TASK TO COMPLETE – Summarize the post below about Shepard and the Catalyst in two sentences.

EXTRACT PROVIDED –
As a fellow postgraduate student embarking on my final research year, I think I'll have to disagree with you. If you think that research is opinion and personal experience free, you are wrong, a fool and should probably apologize to your poor students. 

Oh wait, you're one of THOSE historians. One of those guys that tell me my opinions are invalid because I study history from literature. That feeling has nothing to do with fact.

We must argue from Shepards point of view and we must take Shepard's perspective and perception as fact unless we are given another. In this case we must also take our own perceptions and experiences into account since we are the third party. There are three people in the interactions with the catalyst: Shepard, the Catalyst & the player (ourselves).

EDIT: Which actually makes us a source when you think about it...

The Catalyst's logic is flawed and it has been repeatedly been pointed out that what it says is fundamentally untrue. Even if we believed every thing the catalyst said the fact that it cannot make a decision finally because of "new variables" and that it now has to rely on Shepard for an answer makes it fallible. Even it's many cycles have not given it the information it requires.

As a personal retort against the OP - you sound like you've been swallowing the words of another lecturer and just regurgitating. It's wrong to beat down your students like that, sometimes the most intuitive insights come from personal experience.

The Catalyst's thesis is anything but peer reviewed, it may have had time to research, but it's only had one perspective and it's ideals belong in the last cycle in a dusty old tome that gets referenced by undergraduates who have used the first piece of information they've found not realizing it's out of date and research has moved on.

Shepard however is a new, brilliant and intuitive phd student who is rocking the boat with a totally new angle that the aged researchers cannot argue against.

RAW DATA –
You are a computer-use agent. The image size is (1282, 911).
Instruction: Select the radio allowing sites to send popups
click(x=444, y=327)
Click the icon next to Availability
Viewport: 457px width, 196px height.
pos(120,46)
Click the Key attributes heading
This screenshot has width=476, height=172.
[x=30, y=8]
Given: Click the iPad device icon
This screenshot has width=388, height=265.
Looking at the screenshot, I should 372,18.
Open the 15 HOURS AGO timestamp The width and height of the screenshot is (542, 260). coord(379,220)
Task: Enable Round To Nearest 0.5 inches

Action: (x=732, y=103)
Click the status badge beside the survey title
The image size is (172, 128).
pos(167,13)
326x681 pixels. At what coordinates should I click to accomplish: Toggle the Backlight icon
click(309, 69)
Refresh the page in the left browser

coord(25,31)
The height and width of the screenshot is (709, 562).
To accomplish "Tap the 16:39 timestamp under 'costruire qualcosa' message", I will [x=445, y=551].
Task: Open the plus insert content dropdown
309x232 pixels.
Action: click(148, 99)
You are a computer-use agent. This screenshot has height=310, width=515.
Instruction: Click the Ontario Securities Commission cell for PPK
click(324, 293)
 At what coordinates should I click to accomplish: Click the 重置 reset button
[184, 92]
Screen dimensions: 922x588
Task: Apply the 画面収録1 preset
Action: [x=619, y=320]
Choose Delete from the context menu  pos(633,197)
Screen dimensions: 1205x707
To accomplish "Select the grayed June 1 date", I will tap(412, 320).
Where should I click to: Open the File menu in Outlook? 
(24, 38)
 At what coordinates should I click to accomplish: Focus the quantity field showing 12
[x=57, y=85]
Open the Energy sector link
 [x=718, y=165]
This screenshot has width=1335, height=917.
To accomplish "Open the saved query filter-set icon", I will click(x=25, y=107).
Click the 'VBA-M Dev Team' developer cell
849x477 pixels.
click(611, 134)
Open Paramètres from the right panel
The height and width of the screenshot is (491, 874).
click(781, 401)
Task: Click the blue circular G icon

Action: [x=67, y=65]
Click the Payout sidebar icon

TASK RESULT – Writing as a postgraduate student entering a final research year, the author disputes the original poster's claim that research is free of opinion and personal experience, and argues that the player's own perceptions count alongside Shepard's in the interactions with the Catalyst. The author calls the Catalyst's logic flawed and fallible, since "new variables" leave it relying on Shepard for an answer, and likens its thesis to an outdated, single-perspective tome, while Shepard is a brilliant new PhD student whose new angle the aged researchers cannot argue against.